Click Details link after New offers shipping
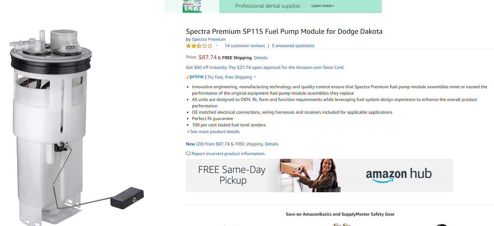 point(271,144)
##############################
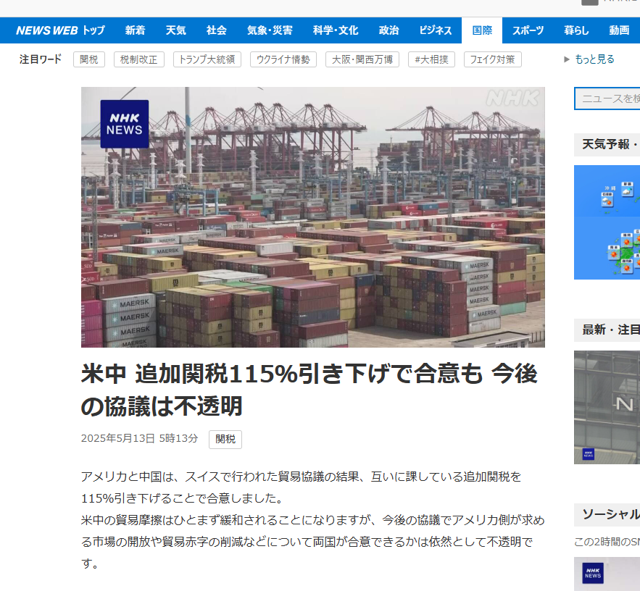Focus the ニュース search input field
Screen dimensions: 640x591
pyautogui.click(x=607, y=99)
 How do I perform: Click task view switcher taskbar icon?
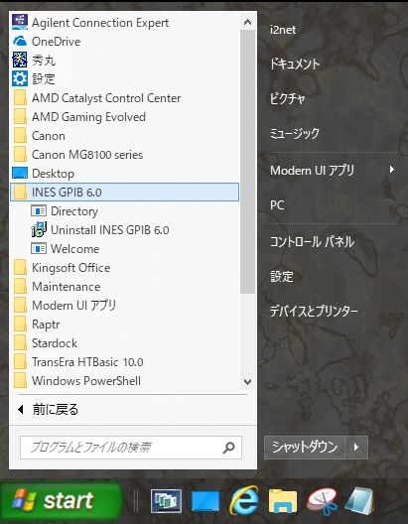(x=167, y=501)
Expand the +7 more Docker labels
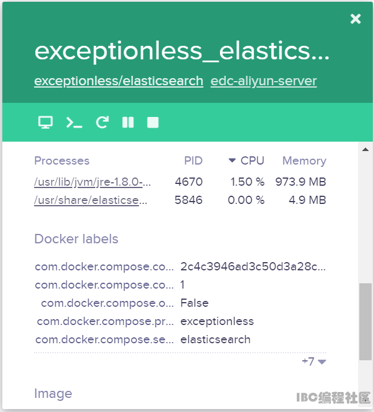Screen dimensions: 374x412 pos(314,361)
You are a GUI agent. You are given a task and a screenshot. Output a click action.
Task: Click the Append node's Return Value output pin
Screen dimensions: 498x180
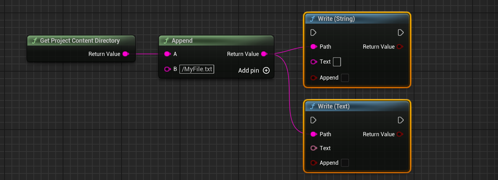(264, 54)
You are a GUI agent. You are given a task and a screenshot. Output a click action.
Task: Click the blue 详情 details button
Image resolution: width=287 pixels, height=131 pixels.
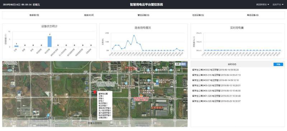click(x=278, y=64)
##############################
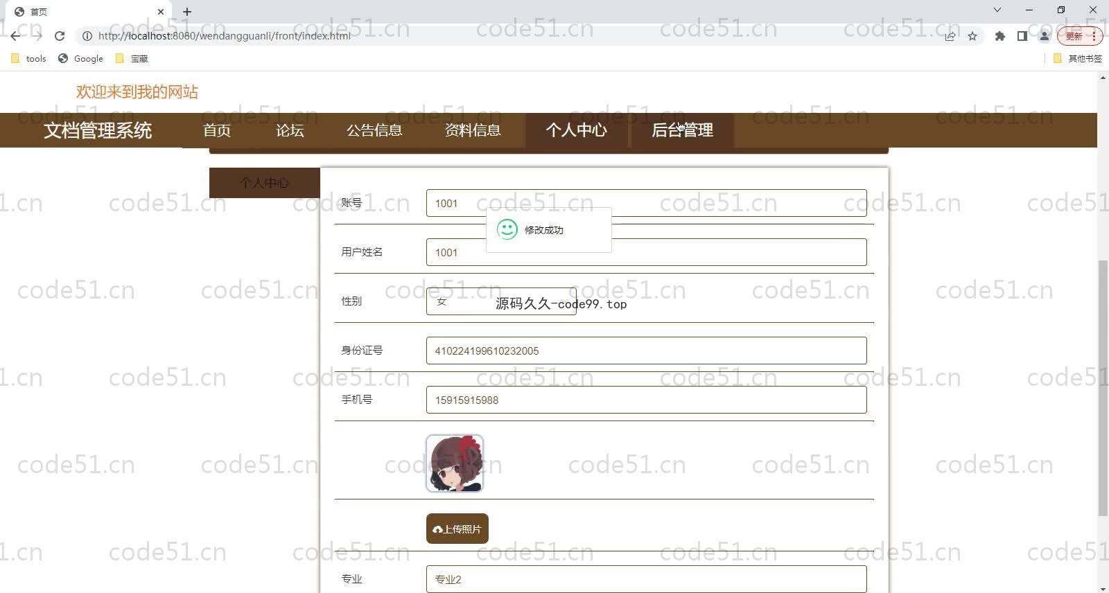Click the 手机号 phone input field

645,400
##############################
### Your goal
Each line above starting at the one holding "How do I perform: Click" and ending at the one holding "Task: Click the blue 详情 details button" should be set down exactly as it stands, both ends included, with no pictures.

### Task solution
 How do I perform: Click task view switcher taskbar icon?
(x=167, y=501)
Expand the +7 more Docker labels
Screen dimensions: 374x412 pos(314,361)
You are a GUI agent. You are given a task and a screenshot. Output a click action.
Task: Click the Append node's Return Value output pin
Screen dimensions: 498x180
(264, 54)
You are a GUI agent. You are given a task and a screenshot. Output a click action.
Task: Click the blue 详情 details button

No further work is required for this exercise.